Bastian terbangun, ia masih menyenderkan kepalanya pada bahu Sagara. Sagara makin terisak, ia berusaha keras namun nampaknya Bastian terbangun karena tangisannya.
Bastian mengangkat kepalanya dan berbalik memandangi Sagara yang sedari tadi mengusap wajahnya. Tangannya perlahan menghapus jejak air mata itu, senyumnya sangat hangat.
“Jangan nangis, jelek.” Bastian sangat halus namun Sagara tak berani mengangkat wajahnya untuk menatap Bastian.
“I’ll pretend that I didn’t hear that. I’m sorry too, baby. Aku terlalu memaksakan,” ucap Bastian berusaha menenangkan Sagara. Ibu jarinya tak berhenti mengusap pipi pemuda di depannya itu.
“Aku—“
“Kak Tian, you did well today, yesterday, and tomorrow. Kamu bisa atasin semua masalah ini, that’s why I like you. Kak Tian itu panglima, gaada putus asa dalam hidup kak Tian.”
“Saga, its nothing—“
“Its something. And please, aku gatau kak Tian sober atau engga tapi I’ll be a crazy guy for you. Can we fix this? I can’t lose you, kak Tian.”
Bastian sedang tidak mabuk sekarang. Alkohol dalam satu botol tidak melemahkannya. Semua ucapan Sagara ia bisa serap dengan baik. Sama, Bastian tidak bisa melepaskan Sagara. Sore tadi keduanya hanya tenggelam dalam ego masing-masing.

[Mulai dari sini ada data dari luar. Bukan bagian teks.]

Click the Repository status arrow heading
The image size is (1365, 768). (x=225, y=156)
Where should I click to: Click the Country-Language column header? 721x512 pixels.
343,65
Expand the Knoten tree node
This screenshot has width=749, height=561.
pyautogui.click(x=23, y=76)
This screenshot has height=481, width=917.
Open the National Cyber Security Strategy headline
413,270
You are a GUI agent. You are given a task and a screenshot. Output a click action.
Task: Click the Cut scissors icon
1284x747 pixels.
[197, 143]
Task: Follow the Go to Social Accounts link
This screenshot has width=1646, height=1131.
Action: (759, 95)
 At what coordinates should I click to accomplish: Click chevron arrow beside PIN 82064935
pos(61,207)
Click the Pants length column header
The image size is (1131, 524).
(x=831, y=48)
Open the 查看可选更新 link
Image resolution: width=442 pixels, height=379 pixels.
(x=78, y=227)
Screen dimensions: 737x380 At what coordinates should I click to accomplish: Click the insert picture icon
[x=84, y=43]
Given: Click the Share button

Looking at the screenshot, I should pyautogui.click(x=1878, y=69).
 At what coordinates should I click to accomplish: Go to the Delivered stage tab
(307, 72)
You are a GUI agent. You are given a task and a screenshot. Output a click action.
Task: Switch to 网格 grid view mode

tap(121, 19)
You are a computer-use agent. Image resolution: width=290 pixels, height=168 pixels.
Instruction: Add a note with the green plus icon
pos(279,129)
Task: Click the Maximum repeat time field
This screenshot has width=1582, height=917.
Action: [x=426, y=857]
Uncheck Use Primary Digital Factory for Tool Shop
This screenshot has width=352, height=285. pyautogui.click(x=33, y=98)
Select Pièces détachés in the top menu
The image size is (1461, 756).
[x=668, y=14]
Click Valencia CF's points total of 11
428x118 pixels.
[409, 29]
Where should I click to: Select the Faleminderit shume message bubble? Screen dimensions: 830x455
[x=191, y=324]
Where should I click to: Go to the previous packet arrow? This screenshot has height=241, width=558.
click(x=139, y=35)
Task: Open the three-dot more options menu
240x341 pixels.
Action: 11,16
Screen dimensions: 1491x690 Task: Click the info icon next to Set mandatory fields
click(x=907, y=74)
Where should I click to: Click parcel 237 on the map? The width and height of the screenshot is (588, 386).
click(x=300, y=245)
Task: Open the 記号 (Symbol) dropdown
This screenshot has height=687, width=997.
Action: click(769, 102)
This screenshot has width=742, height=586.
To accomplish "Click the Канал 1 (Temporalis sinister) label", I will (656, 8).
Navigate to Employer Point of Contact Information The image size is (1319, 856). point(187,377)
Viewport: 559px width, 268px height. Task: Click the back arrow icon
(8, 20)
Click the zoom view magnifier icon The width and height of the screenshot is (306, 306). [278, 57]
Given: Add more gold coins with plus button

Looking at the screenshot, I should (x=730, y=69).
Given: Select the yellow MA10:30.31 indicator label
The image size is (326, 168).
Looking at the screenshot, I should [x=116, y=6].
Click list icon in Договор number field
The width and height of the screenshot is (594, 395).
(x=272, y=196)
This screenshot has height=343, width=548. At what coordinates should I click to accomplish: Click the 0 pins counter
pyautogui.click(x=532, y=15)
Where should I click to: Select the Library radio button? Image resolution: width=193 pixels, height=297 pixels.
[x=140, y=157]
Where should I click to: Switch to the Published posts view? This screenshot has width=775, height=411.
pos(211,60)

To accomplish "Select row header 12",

Ucapan Sagara berhasil membuat dirinya kembali merasakan jatuh cinta. Jantung yang berdegup kencang, ia tidak tau harus berbuat apa. Kata kata tak bisa keluar dari mulutnya. Bastian total berada di masa awal pacaran, merasakan apa itu cinta dari anak berandal yang tergila-gila padanya, Sagara. Bastian tidak berkata-kata, ia menarik tengkuk pemuda itu dan langsung memberikan ciuman hangat kepada Sagara. Pipi keduanya memerah dan Sagara tak tinggal diam. Ia tidak ingin melepaskan Bastian untuk kesekian kalinya, ia mendekapnya sangat erat dan muncul rasa tak ingin melepaskannya sampai kapan pun.